- Recorded data

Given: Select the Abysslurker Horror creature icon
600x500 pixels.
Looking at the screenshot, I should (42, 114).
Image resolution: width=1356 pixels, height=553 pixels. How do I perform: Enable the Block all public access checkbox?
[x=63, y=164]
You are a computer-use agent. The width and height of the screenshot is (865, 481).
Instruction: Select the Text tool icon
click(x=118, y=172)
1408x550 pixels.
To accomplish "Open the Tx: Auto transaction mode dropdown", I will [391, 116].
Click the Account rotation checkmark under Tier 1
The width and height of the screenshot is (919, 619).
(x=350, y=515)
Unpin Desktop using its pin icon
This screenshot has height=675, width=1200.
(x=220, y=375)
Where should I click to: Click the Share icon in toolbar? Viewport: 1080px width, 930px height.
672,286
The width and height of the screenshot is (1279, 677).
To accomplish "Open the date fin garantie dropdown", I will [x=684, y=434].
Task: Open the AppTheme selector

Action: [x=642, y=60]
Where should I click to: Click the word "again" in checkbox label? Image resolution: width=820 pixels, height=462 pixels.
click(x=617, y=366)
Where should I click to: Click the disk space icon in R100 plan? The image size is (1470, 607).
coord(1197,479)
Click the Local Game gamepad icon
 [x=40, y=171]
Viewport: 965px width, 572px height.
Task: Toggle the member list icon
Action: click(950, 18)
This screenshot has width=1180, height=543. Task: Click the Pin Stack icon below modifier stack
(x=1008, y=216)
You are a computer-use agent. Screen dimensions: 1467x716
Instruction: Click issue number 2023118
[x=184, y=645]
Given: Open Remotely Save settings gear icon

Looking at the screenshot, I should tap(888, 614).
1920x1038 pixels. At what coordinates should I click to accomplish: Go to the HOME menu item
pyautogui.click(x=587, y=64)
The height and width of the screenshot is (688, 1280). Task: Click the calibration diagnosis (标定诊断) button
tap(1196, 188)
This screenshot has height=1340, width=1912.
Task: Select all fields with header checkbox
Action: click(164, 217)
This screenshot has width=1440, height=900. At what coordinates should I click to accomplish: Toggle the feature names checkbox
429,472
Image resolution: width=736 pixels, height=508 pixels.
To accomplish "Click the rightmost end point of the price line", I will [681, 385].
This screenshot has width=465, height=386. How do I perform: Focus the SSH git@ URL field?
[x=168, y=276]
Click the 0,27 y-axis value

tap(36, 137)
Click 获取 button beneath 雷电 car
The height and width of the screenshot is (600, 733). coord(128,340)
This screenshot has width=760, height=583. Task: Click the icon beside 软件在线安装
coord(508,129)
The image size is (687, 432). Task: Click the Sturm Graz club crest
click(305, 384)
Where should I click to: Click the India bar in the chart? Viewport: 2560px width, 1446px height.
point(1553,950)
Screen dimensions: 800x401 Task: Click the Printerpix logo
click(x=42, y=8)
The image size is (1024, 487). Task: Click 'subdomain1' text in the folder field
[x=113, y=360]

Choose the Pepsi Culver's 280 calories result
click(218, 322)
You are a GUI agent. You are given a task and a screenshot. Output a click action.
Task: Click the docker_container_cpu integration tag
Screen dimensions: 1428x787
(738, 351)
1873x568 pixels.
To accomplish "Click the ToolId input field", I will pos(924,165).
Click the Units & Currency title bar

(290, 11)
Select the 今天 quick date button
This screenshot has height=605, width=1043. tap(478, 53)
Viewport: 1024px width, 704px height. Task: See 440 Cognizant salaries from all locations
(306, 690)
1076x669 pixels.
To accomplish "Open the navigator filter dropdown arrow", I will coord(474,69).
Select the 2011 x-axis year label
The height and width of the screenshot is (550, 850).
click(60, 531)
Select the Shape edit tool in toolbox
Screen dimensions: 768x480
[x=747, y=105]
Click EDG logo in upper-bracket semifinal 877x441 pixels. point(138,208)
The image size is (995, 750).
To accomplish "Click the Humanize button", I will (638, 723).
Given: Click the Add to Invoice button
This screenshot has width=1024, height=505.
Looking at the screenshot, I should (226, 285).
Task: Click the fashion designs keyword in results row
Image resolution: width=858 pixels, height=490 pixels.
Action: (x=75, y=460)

- What you are asked to do
Select and copy every line of the listing with the word "agent".

- Result
You are a computer-use agent. The width and height of the screenshot is (865, 481).
You are a computer-use agent. Screen dimensions: 1467x716
You are a GUI agent. You are given a task and a screenshot. Output a click action.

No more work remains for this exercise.